PASSAGE:
Proposed Transfer of Functions. Current divisions of responsibility for the production of imagery intelligence (IMINT), signals intelligence (SIGINT) and measurement and signature (MASINT) intelligence, as well as budget and mission distinctions among the NRO and its mission partners, are not as clear as they should be. To deal with these issues, it was suggested in testimony that NRO SIGINT and IMINT research and development activities, or the entirety of the NRO's SIGINT and IMINT organizations, be assigned to NSA and NIMA, respectively.
The Commission believes transfers of SIGINT and IMINT responsibilities from the NRO to NSA and NIMA could be destructive of U.S. capabilities to collect intelligence from space in the long run. NSA and NIMA are directly responsible for providing SIGINT and IMINT to U.S. Government officials and military forces. They face voracious current and near-term demands for these products. Thus, budget and program pressures would tempt these agencies to take resources from the development of future space-based capabilities and devote them instead to current collection, analysis and production programs.
The NRO's Role in Tasking, Processing, Exploitation, and Dissemination (TPED). Serious questions have been raised by the NRO's customers and mission partners regarding the appropriate nature and scope of the NRO's role in tasking, processing, exploitation, and dissemination (TPED) functions. The TPED area is an example of the type of problems associated with NRO participation in activities that can be accommodated within the terms of the NRO's current Mission Statement because they are related to intelligence, yet are not space-related.
The NRO has often approached its mission from an "end-to-end" perspective. Not only did the NRO build satellites to collect information, it built capabilities to task the satellites, process the information they collected and disseminate it to its primary users. By taking this comprehensive approach, the NRO was able to develop advanced satellite systems and associated capabilities that better served its customers' needs.
However, the structure of the Intelligence Community has changed. New organizations exist and many intelligence functions are now shared. Tasking, processing, exploitation, and dissemination functions are dispersed throughout the Intelligence Community. Some officials are concerned the NRO is duplicating efforts in areas for which other agencies now have primary responsibility.
The National Security Agency, the National Imagery and Mapping Agency and the Central MASINT Organization bear primary responsibility for tasking NRO systems, processing the data they collect and disseminating the information. At the same time, the NRO is responsible for ensuring its satellites operate efficiently and effectively.
In developing TPED processes in connection with its own systems, the NRO often has found innovative solutions to difficult problems in these areas. The Commission recognizes the NRO has expertise that can be applied profitably to developing future TPED processes. However, the basic role of the NRO should be to support its mission partners who have primary responsibility for the TPED mission.
To ensure the design and acquisition of future satellite collection systems fully incorporates TPED processes, the Commission believes it important that the responsibilities for TPED be carefully delineated. The Secretary of Defense and DCI should carefully review the assignment of TPED responsibilities and ensure that satellite collection capabilities do not outstrip TPED capacities and that future NRO satellite acquisitions address the responsibility and funding for end-to-end integration of TPED functions. Recommendations
The Secretary of Defense and Director of Central Intelligence must direct that the NRO mission be updated and focused as a first priority on the development, acquisition and operation of highly advanced technology for space reconnaissance systems and supporting space-related intelligence activities, in accordance with current law.

DATASET EXCERPT:

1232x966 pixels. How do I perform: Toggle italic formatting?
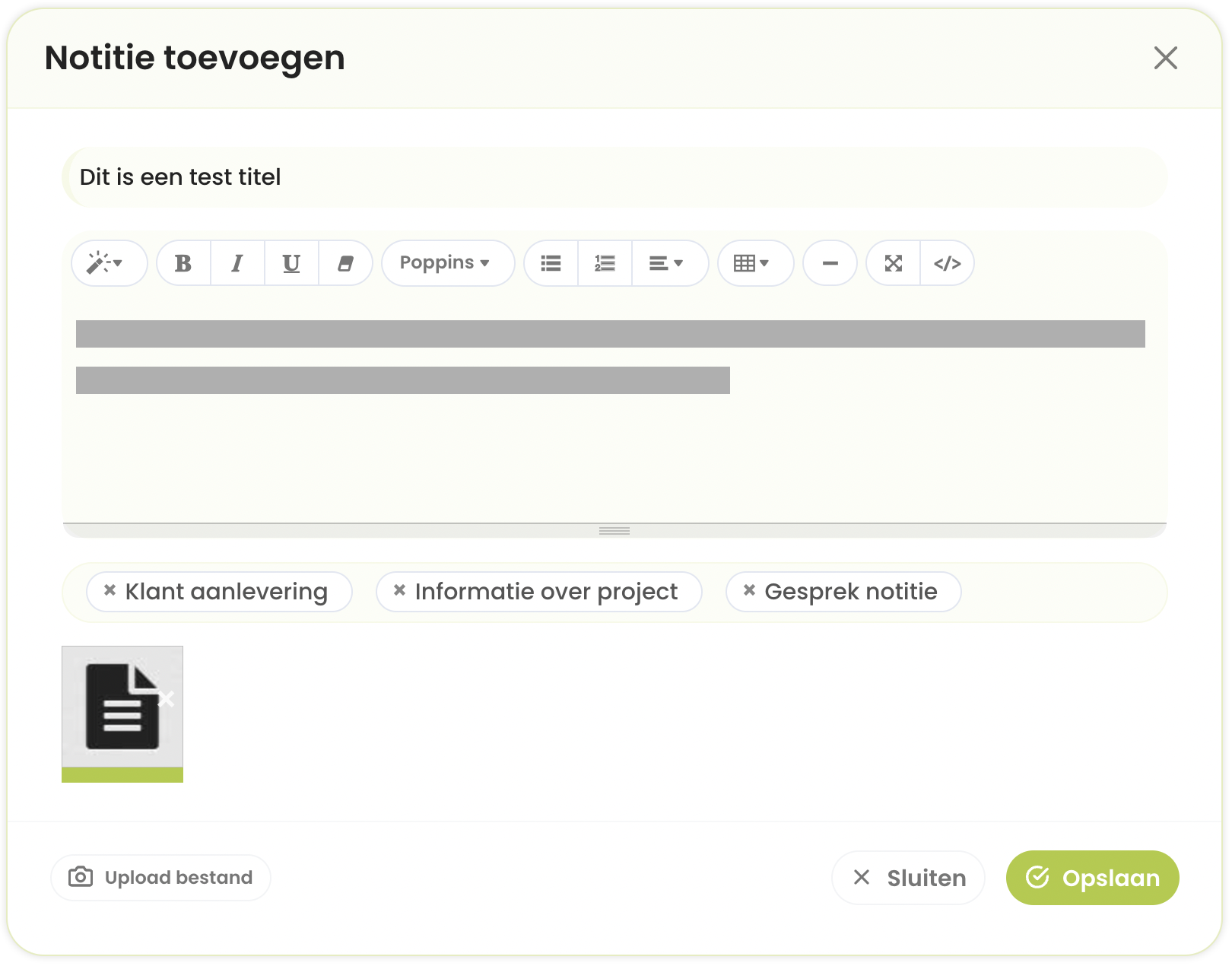pos(237,264)
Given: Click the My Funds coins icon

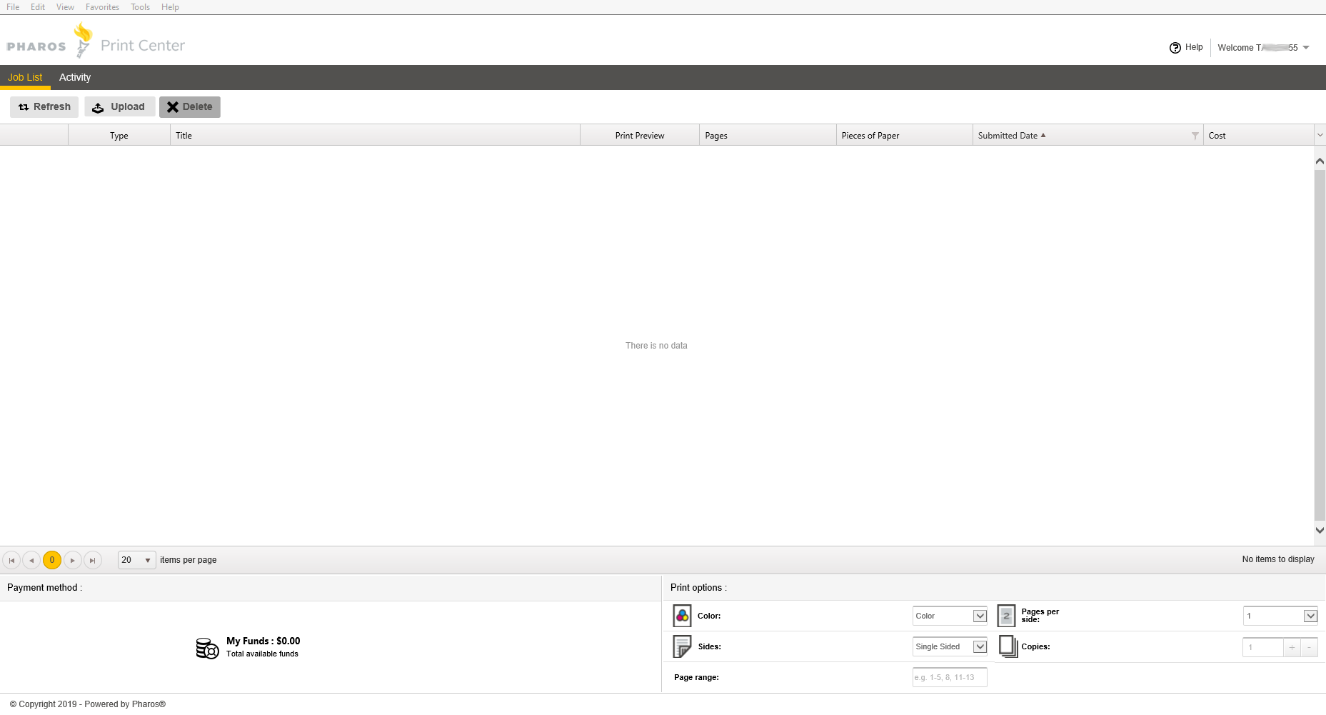Looking at the screenshot, I should (x=207, y=648).
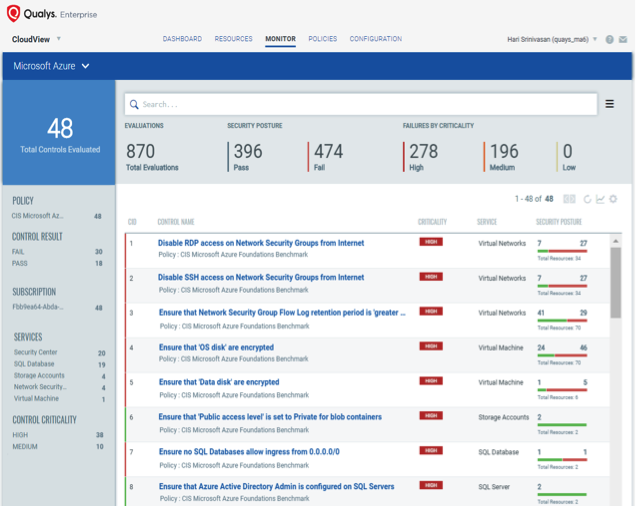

EXERCISE INSTRUCTIONS: Reproduce word for word the part of the NRO passage above that opens with the words containing "Proposed Transfer of" and closes with "and NIMA, respectively.".

TASK SOLUTION:
Proposed Transfer of Functions. Current divisions of responsibility for the production of imagery intelligence (IMINT), signals intelligence (SIGINT) and measurement and signature (MASINT) intelligence, as well as budget and mission distinctions among the NRO and its mission partners, are not as clear as they should be. To deal with these issues, it was suggested in testimony that NRO SIGINT and IMINT research and development activities, or the entirety of the NRO's SIGINT and IMINT organizations, be assigned to NSA and NIMA, respectively.